TASK REQUIREMENTS> Here the job is to restate every entry word for word.

SOURCE DATA Start Marker

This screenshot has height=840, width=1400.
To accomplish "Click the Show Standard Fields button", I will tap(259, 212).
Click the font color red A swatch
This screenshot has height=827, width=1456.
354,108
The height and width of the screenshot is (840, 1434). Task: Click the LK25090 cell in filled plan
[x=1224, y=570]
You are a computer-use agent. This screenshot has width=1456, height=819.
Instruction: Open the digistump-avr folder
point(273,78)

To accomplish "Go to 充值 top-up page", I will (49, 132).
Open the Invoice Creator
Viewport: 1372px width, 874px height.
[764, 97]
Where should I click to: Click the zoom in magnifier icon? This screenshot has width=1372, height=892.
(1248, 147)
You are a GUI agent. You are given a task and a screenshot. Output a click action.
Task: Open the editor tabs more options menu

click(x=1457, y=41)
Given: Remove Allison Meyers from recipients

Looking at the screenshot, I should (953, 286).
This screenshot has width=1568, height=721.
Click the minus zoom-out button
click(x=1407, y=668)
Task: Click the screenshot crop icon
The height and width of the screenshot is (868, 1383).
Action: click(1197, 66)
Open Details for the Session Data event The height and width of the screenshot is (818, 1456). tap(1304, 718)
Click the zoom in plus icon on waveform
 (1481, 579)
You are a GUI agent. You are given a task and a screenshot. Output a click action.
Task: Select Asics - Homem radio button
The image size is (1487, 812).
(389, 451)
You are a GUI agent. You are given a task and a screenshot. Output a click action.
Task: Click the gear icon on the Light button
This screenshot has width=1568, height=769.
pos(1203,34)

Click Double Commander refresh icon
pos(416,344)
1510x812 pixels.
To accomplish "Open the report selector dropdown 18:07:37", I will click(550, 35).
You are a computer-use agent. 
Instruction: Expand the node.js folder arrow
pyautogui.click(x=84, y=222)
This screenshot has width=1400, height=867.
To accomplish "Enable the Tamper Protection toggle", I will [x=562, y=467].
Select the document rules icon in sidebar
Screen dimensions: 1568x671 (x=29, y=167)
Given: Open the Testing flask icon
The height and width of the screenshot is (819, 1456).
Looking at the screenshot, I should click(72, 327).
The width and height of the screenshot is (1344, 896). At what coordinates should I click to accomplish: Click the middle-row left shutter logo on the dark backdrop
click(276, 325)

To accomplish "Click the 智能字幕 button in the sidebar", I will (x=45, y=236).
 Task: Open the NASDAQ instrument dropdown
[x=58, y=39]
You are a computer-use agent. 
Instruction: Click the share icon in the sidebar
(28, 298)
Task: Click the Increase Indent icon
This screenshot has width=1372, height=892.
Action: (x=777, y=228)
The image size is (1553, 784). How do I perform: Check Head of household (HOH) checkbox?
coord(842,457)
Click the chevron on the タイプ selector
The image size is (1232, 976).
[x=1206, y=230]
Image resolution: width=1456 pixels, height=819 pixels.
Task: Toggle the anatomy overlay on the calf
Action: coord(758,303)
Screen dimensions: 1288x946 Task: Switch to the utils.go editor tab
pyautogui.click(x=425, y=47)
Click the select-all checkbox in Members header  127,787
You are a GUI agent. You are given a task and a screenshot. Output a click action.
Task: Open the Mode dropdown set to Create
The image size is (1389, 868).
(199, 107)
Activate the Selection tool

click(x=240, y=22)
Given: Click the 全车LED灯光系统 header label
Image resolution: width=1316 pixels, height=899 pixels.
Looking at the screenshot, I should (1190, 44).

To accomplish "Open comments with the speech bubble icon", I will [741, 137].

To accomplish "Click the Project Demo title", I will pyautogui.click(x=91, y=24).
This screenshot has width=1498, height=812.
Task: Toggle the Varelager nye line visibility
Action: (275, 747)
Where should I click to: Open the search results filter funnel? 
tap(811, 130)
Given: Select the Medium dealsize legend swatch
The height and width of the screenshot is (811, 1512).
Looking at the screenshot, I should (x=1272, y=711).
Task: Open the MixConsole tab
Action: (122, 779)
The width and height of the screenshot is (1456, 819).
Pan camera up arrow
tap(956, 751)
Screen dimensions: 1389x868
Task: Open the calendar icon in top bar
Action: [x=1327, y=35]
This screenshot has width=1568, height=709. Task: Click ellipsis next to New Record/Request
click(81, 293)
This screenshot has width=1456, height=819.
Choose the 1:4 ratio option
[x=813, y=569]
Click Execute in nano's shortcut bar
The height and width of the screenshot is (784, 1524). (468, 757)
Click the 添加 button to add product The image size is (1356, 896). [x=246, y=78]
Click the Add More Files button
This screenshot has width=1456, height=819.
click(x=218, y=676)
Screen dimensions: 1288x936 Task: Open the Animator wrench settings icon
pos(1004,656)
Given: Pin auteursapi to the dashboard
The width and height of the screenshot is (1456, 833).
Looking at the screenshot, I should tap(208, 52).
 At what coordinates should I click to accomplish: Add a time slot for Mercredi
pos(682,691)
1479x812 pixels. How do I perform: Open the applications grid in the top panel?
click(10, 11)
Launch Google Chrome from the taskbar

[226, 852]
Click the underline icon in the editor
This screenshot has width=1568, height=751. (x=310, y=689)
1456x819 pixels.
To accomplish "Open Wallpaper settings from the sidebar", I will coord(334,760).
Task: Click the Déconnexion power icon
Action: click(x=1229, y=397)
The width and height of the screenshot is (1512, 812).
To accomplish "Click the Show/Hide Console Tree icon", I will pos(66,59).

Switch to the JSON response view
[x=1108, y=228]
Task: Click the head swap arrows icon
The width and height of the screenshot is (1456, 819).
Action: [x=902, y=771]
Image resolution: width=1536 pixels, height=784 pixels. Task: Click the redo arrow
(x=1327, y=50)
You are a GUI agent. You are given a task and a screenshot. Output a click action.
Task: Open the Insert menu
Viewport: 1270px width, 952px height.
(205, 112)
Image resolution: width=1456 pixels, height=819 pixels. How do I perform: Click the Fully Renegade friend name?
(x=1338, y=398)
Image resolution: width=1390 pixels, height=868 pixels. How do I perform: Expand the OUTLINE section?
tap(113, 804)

SOURCE DATA End Marker

RESULT FOR THIS TASK>
This screenshot has height=840, width=1400.
To accomplish "Click the Show Standard Fields button", I will tap(259, 212).
Click the font color red A swatch
This screenshot has height=827, width=1456.
354,108
The height and width of the screenshot is (840, 1434). Task: Click the LK25090 cell in filled plan
[x=1224, y=570]
You are a computer-use agent. This screenshot has width=1456, height=819.
Instruction: Open the digistump-avr folder
point(273,78)

To accomplish "Go to 充值 top-up page", I will (49, 132).
Open the Invoice Creator
Viewport: 1372px width, 874px height.
[764, 97]
Where should I click to: Click the zoom in magnifier icon? This screenshot has width=1372, height=892.
(1248, 147)
You are a GUI agent. You are given a task and a screenshot. Output a click action.
Task: Open the editor tabs more options menu

click(x=1457, y=41)
Given: Remove Allison Meyers from recipients

Looking at the screenshot, I should (953, 286).
This screenshot has width=1568, height=721.
Click the minus zoom-out button
click(x=1407, y=668)
Task: Click the screenshot crop icon
The height and width of the screenshot is (868, 1383).
Action: click(1197, 66)
Open Details for the Session Data event The height and width of the screenshot is (818, 1456). tap(1304, 718)
Click the zoom in plus icon on waveform
 (1481, 579)
You are a GUI agent. You are given a task and a screenshot. Output a click action.
Task: Select Asics - Homem radio button
The image size is (1487, 812).
(389, 451)
You are a GUI agent. You are given a task and a screenshot. Output a click action.
Task: Click the gear icon on the Light button
This screenshot has width=1568, height=769.
pos(1203,34)

Click Double Commander refresh icon
pos(416,344)
1510x812 pixels.
To accomplish "Open the report selector dropdown 18:07:37", I will click(550, 35).
You are a computer-use agent. 
Instruction: Expand the node.js folder arrow
pyautogui.click(x=84, y=222)
This screenshot has width=1400, height=867.
To accomplish "Enable the Tamper Protection toggle", I will [x=562, y=467].
Select the document rules icon in sidebar
Screen dimensions: 1568x671 (x=29, y=167)
Given: Open the Testing flask icon
The height and width of the screenshot is (819, 1456).
Looking at the screenshot, I should click(72, 327).
The width and height of the screenshot is (1344, 896). At what coordinates should I click to accomplish: Click the middle-row left shutter logo on the dark backdrop
click(276, 325)

To accomplish "Click the 智能字幕 button in the sidebar", I will (x=45, y=236).
 Task: Open the NASDAQ instrument dropdown
[x=58, y=39]
You are a computer-use agent. 
Instruction: Click the share icon in the sidebar
(28, 298)
Task: Click the Increase Indent icon
This screenshot has width=1372, height=892.
Action: (x=777, y=228)
The image size is (1553, 784). How do I perform: Check Head of household (HOH) checkbox?
coord(842,457)
Click the chevron on the タイプ selector
The image size is (1232, 976).
[x=1206, y=230]
Image resolution: width=1456 pixels, height=819 pixels.
Task: Toggle the anatomy overlay on the calf
Action: coord(758,303)
Screen dimensions: 1288x946 Task: Switch to the utils.go editor tab
pyautogui.click(x=425, y=47)
Click the select-all checkbox in Members header  127,787
You are a GUI agent. You are given a task and a screenshot. Output a click action.
Task: Open the Mode dropdown set to Create
The image size is (1389, 868).
(199, 107)
Activate the Selection tool

click(x=240, y=22)
Given: Click the 全车LED灯光系统 header label
Image resolution: width=1316 pixels, height=899 pixels.
Looking at the screenshot, I should (1190, 44).

To accomplish "Open comments with the speech bubble icon", I will [741, 137].

To accomplish "Click the Project Demo title", I will pyautogui.click(x=91, y=24).
This screenshot has width=1498, height=812.
Task: Toggle the Varelager nye line visibility
Action: (275, 747)
Where should I click to: Open the search results filter funnel? 
tap(811, 130)
Given: Select the Medium dealsize legend swatch
The height and width of the screenshot is (811, 1512).
Looking at the screenshot, I should (x=1272, y=711).
Task: Open the MixConsole tab
Action: (122, 779)
The width and height of the screenshot is (1456, 819).
Pan camera up arrow
tap(956, 751)
Screen dimensions: 1389x868
Task: Open the calendar icon in top bar
Action: [x=1327, y=35]
This screenshot has width=1568, height=709. Task: Click ellipsis next to New Record/Request
click(81, 293)
This screenshot has width=1456, height=819.
Choose the 1:4 ratio option
[x=813, y=569]
Click Execute in nano's shortcut bar
The height and width of the screenshot is (784, 1524). (468, 757)
Click the 添加 button to add product The image size is (1356, 896). [x=246, y=78]
Click the Add More Files button
This screenshot has width=1456, height=819.
click(x=218, y=676)
Screen dimensions: 1288x936 Task: Open the Animator wrench settings icon
pos(1004,656)
Given: Pin auteursapi to the dashboard
The width and height of the screenshot is (1456, 833).
Looking at the screenshot, I should tap(208, 52).
 At what coordinates should I click to accomplish: Add a time slot for Mercredi
pos(682,691)
1479x812 pixels. How do I perform: Open the applications grid in the top panel?
click(10, 11)
Launch Google Chrome from the taskbar

[226, 852]
Click the underline icon in the editor
This screenshot has width=1568, height=751. (x=310, y=689)
1456x819 pixels.
To accomplish "Open Wallpaper settings from the sidebar", I will coord(334,760).
Task: Click the Déconnexion power icon
Action: click(x=1229, y=397)
The width and height of the screenshot is (1512, 812).
To accomplish "Click the Show/Hide Console Tree icon", I will pos(66,59).

Switch to the JSON response view
[x=1108, y=228]
Task: Click the head swap arrows icon
The width and height of the screenshot is (1456, 819).
Action: [x=902, y=771]
Image resolution: width=1536 pixels, height=784 pixels. Task: Click the redo arrow
(x=1327, y=50)
You are a GUI agent. You are given a task and a screenshot. Output a click action.
Task: Open the Insert menu
Viewport: 1270px width, 952px height.
(205, 112)
Image resolution: width=1456 pixels, height=819 pixels. How do I perform: Click the Fully Renegade friend name?
(x=1338, y=398)
Image resolution: width=1390 pixels, height=868 pixels. How do I perform: Expand the OUTLINE section?
tap(113, 804)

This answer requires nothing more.